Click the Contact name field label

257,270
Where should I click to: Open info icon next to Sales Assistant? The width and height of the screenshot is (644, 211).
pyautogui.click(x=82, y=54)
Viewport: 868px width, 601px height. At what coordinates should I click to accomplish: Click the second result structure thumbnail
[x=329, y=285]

==

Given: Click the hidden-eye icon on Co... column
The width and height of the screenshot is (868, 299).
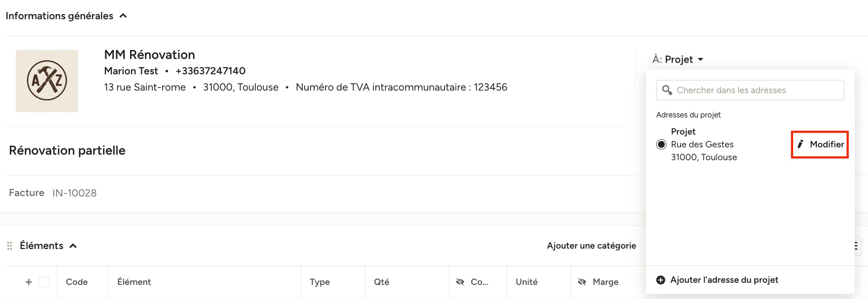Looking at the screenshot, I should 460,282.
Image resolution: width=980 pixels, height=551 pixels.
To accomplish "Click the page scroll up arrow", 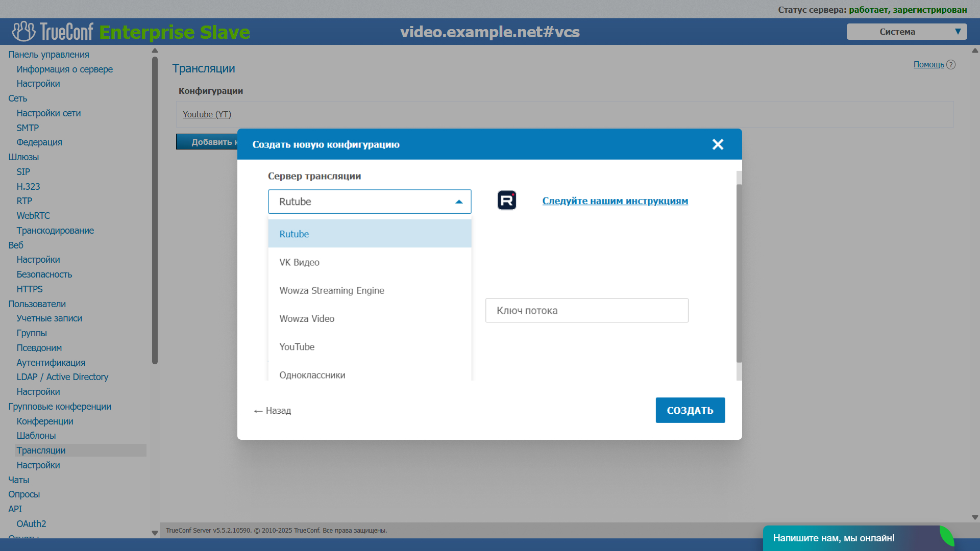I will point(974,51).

AIM OF THE EXERCISE. Rewrite the material between the line containing "Click the Contact name field label" and the line containing "[x=329, y=285]", inclusive, as a numbered list, leaving out blank lines.

RESPONSE TO THE TASK.
1. Click the Contact name field label
2. 257,270
3. Where should I click to: Open info icon next to Sales Assistant? The width and height of the screenshot is (644, 211).
4. pyautogui.click(x=82, y=54)
5. Viewport: 868px width, 601px height. At what coordinates should I click to accomplish: Click the second result structure thumbnail
6. [x=329, y=285]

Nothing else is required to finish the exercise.